#### Requirement
Every line from the line containing "You are a computer-use" through the end of the data is to be reproduced exactly, excluding pictures.

START Information given

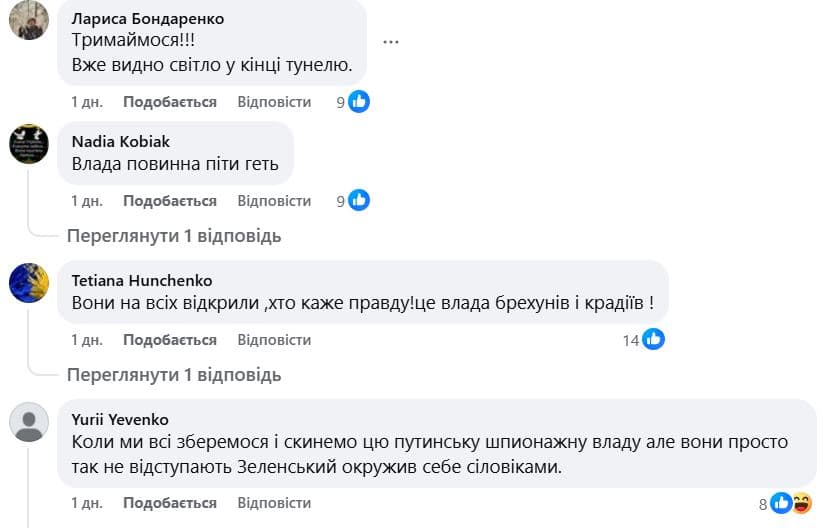Click reaction icons on Yurii Yevenko's comment
The image size is (837, 528).
coord(791,503)
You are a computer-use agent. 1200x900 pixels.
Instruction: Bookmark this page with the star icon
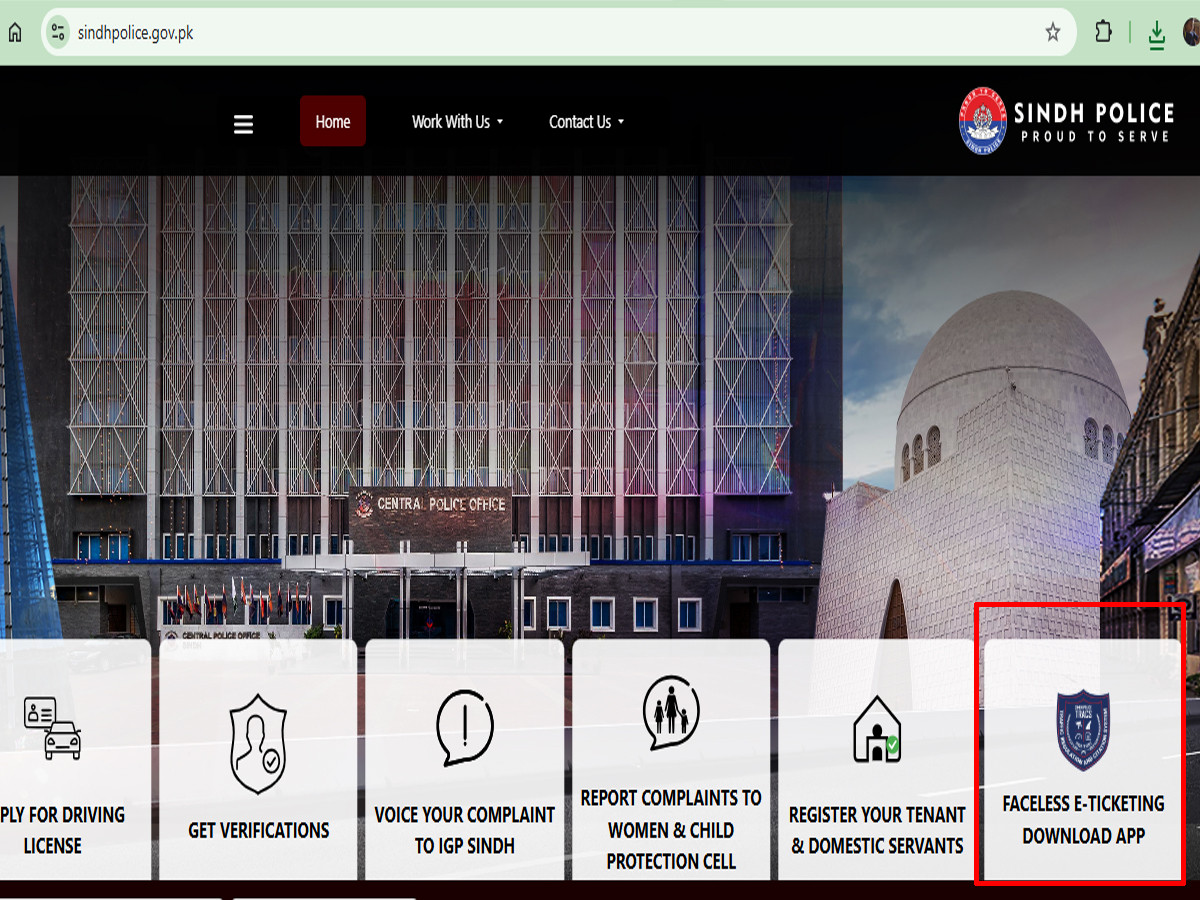1052,32
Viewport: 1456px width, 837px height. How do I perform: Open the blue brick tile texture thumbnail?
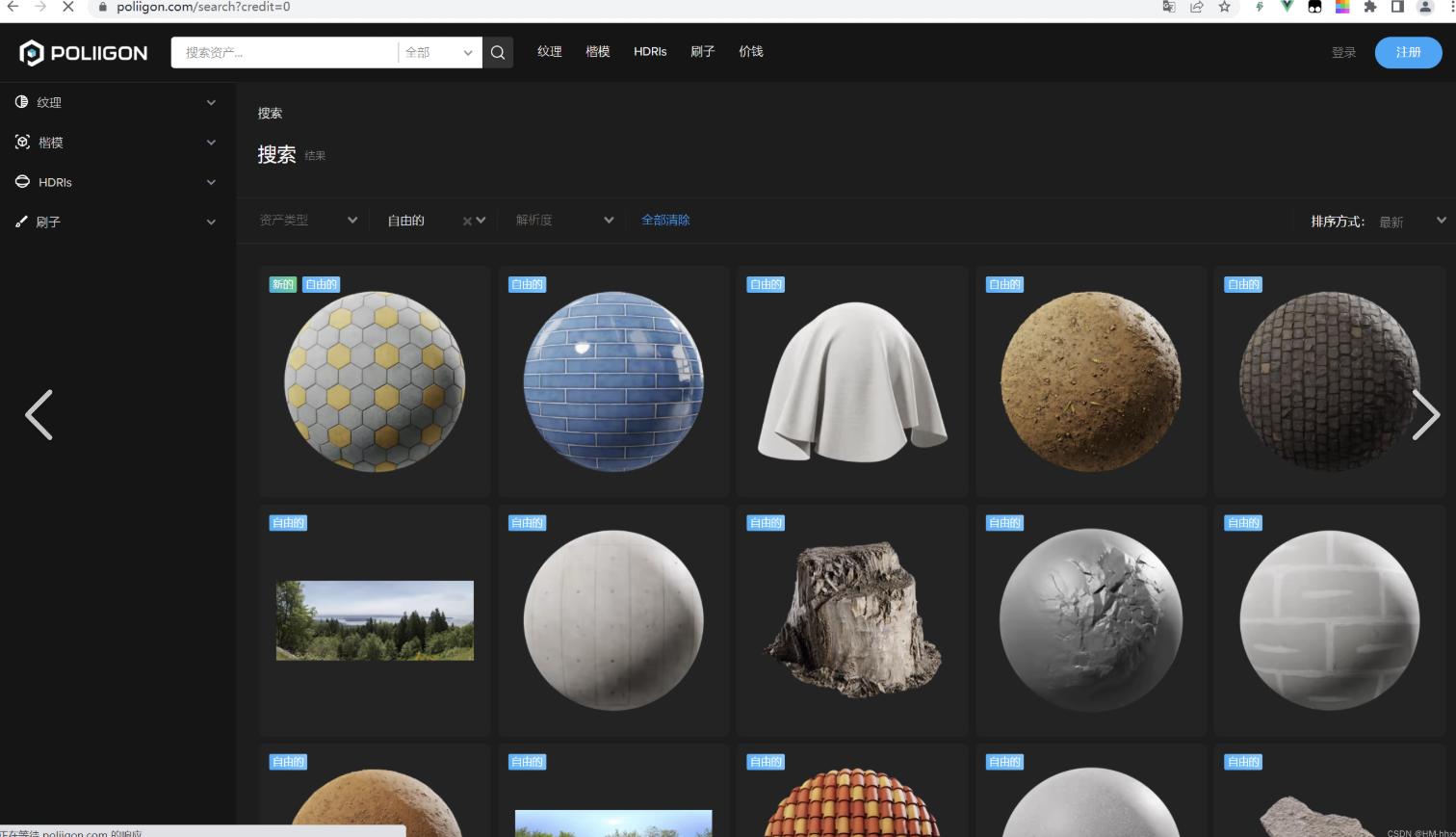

END Information given

#### Answer to the problem
You are a computer-use agent. 1200x900 pixels.
Instruction: Bookmark this page with the star icon
1052,32
Viewport: 1456px width, 837px height. How do I perform: Open the blue brick tile texture thumbnail?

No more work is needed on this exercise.